Bariatric surgery alters the digestive system’s anatomy, reducing the volume of food that can be eaten and digested. The most common form is gastric bypass, which makes the stomach smaller and permits food to bypass part of the small intestine.

Some insurers have been reluctant to cover this surgery.

"It demonstrates the fact that this is not cosmetic surgery," Cremieux said in a telephone interview.

"The reason why you get your money back when you cover bariatric surgery is because the patients who were morbidly obese before and had high rates of diabetes and hypertension no longer do. They don’t go to the doctor as much as they used to, and they don’t go to the emergency room as much as they used to. Why?
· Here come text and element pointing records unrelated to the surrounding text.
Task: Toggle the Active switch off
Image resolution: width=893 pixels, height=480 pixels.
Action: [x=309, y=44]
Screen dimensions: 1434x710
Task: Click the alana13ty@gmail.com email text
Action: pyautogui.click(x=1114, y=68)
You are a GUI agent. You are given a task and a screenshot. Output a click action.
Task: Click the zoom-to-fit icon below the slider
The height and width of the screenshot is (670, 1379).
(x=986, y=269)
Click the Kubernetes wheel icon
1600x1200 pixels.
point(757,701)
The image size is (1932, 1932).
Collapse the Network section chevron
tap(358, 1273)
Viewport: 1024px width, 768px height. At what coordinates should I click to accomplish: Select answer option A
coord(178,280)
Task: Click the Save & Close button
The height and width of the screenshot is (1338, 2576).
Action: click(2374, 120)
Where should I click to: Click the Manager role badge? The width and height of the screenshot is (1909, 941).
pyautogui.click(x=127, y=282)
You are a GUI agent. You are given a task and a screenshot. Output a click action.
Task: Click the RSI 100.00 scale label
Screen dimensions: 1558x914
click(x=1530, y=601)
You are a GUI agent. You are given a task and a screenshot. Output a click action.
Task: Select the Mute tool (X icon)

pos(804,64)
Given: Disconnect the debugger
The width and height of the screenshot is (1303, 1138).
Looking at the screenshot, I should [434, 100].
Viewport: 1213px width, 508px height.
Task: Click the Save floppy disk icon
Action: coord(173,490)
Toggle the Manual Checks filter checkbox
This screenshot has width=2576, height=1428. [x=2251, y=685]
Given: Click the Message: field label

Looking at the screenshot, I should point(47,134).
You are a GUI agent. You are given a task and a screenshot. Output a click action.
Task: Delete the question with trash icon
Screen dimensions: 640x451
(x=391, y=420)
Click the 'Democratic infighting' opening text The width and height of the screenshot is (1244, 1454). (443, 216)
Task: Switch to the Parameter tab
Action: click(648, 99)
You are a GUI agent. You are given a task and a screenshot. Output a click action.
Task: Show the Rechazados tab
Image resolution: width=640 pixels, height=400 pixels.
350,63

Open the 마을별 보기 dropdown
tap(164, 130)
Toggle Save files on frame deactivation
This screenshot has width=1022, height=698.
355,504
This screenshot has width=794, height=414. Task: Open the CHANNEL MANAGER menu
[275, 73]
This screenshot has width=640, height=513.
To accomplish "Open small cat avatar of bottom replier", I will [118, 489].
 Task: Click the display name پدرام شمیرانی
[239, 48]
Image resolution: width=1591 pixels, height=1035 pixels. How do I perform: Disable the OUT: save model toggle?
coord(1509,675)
Because they are healthier," Cremieux added.

How quickly an insurer recovered the costs of paying for bariatric surgery depended on the type performed, Cremieux reported in the American Journal of Managed Care.

Insurers fully recovered the expense of covering minimally invasive bariatric surgery, which on average cost $17,000, within about two years, the study showed.

They fully recovered the expense of more common bariatric procedures such as traditional gastric bypass surgery, which on average cost $26,000, within about four years.

After surgery, the obese patients lost weight and incurred lower costs associated with prescription drugs, doctor visits and hospital services as they became healthier and less burdened by chronic disease, the researchers said.

The researchers based the findings on insurance claims filed by 3,651 morbidly obese bariatric surgery patients and insurance claims filed by an equal number of morbidly obese people who did not have weight-loss surgery.

It spanned six months of pre-surgical evaluation and care, the operation and up to five years of post-surgical care. Those who did not have surgery also were tracked for five years.

The average age of the surgical patients was 44 and most were women. They began the study with obesity-related ailments like high blood pressure, diabetes and sleep apnea.

Previous research has found that obese people who have weight-loss surgery are less likely to die from heart disease, diabetes and cancer than obese people who do not have such surgery. An estimated 205,000 people had bariatric surgery in the United States last year.

The study was funded by Johnson & Johnson’s Ethicon Endo-Surgery division, which makes instruments for bariatric surgery.